The apology wasn’t necessary. Difficult conversations and painful transitions are part of projects like this. And it’s my job to navigate this with our customers while not taking it personally. Even in the midst of all of this, I realized that I truly loved working with them … alongside them. And it is because of one simple thing. Kindness.

It’s through times like these that I’ve been able to learn some very valuable. In all of my various roles, I’ve been able to work through a lot of difficult situations. And some of those were really hard, challenging, and self defeating. Others of them were equally as hard; but, in the end, ended up being life-giving and productive. And there was one key difference between the two. Some people are kind. And some people are not.

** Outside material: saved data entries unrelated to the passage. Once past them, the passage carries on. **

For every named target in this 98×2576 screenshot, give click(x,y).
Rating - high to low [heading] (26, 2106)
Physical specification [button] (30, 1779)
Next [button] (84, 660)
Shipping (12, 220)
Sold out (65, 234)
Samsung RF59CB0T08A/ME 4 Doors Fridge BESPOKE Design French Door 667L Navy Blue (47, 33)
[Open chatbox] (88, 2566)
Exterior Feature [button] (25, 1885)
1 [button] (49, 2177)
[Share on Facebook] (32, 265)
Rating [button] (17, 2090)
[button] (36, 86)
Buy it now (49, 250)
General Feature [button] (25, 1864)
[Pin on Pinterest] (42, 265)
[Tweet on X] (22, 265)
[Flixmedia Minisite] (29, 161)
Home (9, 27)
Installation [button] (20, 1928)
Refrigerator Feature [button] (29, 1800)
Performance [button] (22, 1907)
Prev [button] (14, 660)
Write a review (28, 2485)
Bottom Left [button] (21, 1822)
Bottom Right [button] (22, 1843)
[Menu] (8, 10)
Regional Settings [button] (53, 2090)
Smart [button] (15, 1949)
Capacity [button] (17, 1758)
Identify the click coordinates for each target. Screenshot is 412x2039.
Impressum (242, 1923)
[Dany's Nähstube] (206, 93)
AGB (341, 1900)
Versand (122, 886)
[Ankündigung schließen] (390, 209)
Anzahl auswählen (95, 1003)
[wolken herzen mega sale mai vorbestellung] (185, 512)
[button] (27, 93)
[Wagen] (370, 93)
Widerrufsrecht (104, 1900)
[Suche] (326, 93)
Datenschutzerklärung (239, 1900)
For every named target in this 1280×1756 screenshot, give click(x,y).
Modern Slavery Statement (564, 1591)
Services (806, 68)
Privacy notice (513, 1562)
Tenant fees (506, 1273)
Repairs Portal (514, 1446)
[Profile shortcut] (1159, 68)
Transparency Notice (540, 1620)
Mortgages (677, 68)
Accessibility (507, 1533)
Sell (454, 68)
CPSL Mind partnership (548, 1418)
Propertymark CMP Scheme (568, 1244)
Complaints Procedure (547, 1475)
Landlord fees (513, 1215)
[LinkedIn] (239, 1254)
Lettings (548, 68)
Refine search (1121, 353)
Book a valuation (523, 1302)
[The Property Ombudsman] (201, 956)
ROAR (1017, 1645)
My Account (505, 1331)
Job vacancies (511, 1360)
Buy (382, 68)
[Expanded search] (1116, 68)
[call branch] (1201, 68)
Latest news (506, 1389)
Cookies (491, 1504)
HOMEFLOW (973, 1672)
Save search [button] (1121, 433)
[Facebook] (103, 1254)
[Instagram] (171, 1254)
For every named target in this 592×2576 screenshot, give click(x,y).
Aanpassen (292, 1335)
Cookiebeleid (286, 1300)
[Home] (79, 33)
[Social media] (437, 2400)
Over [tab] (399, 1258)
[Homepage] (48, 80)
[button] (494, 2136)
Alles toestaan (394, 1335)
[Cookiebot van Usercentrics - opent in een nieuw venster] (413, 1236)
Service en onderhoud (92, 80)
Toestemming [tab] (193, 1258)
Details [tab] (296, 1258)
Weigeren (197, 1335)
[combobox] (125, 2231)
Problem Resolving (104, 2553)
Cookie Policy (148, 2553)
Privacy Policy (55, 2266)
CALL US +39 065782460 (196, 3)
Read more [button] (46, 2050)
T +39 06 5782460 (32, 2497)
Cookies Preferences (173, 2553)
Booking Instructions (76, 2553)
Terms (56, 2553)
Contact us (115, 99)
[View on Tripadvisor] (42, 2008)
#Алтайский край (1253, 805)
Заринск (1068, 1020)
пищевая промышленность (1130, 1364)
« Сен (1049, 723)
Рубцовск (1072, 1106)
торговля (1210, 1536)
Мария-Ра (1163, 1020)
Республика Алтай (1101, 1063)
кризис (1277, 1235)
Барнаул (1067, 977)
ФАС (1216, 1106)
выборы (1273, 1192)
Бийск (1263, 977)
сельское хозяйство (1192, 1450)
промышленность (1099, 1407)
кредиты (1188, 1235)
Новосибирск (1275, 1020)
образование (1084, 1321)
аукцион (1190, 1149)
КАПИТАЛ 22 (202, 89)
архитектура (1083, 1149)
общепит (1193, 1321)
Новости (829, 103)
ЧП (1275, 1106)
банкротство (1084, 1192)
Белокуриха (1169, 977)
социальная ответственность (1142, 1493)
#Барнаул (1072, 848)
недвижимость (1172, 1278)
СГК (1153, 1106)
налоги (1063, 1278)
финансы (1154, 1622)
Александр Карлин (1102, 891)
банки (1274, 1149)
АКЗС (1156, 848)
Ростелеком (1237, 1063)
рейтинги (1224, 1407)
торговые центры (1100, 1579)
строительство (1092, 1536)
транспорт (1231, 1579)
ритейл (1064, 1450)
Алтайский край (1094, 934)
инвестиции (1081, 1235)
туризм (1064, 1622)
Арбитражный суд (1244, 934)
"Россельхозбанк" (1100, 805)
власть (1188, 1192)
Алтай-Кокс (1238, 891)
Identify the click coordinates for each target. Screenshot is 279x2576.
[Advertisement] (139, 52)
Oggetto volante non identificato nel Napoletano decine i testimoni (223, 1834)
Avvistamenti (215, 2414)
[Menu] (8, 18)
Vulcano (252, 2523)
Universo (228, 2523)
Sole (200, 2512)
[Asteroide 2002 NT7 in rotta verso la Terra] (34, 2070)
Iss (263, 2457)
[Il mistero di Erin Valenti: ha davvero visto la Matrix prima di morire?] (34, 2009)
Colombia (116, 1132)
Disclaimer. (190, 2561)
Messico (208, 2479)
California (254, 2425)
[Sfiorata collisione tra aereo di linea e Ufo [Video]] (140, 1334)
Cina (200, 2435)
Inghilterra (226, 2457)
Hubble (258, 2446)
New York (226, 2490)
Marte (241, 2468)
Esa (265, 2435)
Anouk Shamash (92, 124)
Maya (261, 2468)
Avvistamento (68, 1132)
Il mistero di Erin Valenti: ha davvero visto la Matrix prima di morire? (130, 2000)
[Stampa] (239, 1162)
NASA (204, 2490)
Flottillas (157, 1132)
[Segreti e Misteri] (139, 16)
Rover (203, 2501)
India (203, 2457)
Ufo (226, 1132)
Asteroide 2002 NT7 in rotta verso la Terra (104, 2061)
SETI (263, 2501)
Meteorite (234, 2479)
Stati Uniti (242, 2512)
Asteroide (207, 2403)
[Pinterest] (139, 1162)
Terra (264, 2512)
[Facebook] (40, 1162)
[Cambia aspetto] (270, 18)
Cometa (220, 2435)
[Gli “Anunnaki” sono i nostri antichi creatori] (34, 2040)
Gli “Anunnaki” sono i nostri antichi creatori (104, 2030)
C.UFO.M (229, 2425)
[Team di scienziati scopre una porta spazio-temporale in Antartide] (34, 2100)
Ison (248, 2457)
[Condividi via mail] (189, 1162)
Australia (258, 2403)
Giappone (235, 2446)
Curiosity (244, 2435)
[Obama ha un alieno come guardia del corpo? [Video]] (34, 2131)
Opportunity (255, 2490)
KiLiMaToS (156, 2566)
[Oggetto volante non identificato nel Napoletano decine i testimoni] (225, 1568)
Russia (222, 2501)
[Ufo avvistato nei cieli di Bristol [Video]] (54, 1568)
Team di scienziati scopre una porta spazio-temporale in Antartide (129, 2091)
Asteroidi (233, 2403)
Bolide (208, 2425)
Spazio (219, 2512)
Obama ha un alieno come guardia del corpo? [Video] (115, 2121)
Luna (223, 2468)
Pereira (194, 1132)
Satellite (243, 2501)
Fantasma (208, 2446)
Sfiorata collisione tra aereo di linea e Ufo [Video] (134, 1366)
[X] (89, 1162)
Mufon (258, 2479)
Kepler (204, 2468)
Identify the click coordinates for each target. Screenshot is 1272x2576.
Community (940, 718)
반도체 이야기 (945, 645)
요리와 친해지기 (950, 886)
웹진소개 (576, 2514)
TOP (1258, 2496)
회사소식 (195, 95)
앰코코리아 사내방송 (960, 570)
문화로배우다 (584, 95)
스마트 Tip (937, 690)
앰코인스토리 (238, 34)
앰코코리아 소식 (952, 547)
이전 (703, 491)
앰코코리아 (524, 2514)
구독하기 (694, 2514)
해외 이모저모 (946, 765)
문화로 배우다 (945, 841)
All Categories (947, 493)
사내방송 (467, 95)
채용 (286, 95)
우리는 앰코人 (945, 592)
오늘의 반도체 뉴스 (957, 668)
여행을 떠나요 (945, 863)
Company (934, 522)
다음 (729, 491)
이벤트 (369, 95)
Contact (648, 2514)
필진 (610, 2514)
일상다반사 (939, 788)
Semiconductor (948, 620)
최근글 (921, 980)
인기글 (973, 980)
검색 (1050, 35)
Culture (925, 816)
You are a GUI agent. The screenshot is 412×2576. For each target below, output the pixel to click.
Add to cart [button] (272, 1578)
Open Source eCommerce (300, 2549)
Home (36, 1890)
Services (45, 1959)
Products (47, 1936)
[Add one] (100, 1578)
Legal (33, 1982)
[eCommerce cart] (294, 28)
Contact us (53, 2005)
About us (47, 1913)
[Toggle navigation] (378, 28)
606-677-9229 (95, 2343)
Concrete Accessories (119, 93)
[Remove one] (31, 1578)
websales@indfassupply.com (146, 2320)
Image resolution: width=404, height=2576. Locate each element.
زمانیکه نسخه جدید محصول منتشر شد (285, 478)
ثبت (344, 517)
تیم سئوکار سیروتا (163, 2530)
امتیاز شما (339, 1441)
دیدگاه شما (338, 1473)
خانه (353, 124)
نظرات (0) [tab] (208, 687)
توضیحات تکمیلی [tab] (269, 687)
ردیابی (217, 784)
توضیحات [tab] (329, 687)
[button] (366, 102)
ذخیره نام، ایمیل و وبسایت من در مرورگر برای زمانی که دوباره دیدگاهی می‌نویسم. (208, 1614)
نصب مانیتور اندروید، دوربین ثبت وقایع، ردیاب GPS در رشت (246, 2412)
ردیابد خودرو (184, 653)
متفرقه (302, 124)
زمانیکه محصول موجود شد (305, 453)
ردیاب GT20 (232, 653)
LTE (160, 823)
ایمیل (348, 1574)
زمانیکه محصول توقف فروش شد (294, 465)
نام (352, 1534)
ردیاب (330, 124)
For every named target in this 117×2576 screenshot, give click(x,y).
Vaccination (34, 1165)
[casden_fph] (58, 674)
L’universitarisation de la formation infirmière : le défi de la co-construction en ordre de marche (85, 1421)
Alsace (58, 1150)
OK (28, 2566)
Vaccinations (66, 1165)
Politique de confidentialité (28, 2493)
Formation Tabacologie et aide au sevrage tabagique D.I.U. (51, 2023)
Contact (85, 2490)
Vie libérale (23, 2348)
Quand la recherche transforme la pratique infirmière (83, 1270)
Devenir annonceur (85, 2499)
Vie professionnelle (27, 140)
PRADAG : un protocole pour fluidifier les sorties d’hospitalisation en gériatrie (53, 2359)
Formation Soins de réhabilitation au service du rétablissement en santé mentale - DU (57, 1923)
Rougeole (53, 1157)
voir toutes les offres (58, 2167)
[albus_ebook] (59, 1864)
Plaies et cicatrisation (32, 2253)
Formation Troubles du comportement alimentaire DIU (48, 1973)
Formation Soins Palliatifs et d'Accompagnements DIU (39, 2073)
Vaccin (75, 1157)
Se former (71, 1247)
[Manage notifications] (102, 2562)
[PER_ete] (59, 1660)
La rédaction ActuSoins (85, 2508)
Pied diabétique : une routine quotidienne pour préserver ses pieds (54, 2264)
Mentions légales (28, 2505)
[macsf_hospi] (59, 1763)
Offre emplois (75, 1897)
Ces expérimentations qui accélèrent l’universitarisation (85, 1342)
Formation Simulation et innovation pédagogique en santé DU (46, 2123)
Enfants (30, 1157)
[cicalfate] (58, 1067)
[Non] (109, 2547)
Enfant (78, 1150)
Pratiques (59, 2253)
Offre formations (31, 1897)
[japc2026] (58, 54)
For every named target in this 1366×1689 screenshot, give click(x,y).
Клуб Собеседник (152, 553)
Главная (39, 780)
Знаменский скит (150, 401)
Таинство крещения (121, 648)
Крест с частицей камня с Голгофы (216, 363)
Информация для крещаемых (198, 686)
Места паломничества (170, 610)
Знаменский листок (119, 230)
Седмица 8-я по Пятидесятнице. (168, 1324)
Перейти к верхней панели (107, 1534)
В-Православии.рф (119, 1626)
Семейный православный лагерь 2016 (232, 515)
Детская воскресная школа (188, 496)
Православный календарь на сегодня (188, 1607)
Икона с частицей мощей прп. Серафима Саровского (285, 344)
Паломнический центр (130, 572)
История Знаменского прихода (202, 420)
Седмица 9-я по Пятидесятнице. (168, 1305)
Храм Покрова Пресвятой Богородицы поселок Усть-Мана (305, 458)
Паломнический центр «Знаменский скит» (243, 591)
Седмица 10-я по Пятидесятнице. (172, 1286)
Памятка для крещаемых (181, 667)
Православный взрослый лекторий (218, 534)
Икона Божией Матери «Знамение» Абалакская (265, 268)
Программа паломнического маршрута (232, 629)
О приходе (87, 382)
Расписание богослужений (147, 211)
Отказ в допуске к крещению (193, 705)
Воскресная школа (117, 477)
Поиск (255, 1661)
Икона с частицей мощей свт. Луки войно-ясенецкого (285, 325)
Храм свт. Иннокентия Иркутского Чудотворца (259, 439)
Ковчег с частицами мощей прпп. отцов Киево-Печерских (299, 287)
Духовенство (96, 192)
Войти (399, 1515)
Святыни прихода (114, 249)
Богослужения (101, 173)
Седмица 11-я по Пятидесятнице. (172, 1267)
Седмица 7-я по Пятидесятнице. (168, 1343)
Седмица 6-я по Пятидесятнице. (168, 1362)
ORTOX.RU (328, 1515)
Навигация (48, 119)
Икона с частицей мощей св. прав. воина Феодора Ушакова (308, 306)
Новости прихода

I can work through the emotions and difficulties of hard and challenging situations. When people are kind. You can be brutally honest and tell me hard things. You can tell me where my company or my church or my school have missed the target … even if it may not be entirely true … or completely true.

But if you are kind, I can receive it. Not only can I receive it … but also, I can learn from it. And grow … and become better. Even if it’s hard. Even when I may not be able to change those things. But kindness, makes it possible.

The reality is we live in a world where people no longer know how to be kind. In the name of truth, honesty, fairness … whatever it is, we believe that we can be mean and that’s ok. Meanness is never ok. We must learn to be kinder people. One of my favorite quotes from Brene Brown is, “Clear is kind.”

Kindness doesn’t translate into watered-down mediocrity. Kindness translates into honesty and integrity. Yet, it also means that we truly care about the individual on the other side of the message. And because of that, we communicate in a humane, caring way in order to maintain the dignity and respect of the other person.

People … we need to re-learn the discipline of kindness. If we will, the world will be a different place … a better place in which we can live and grow.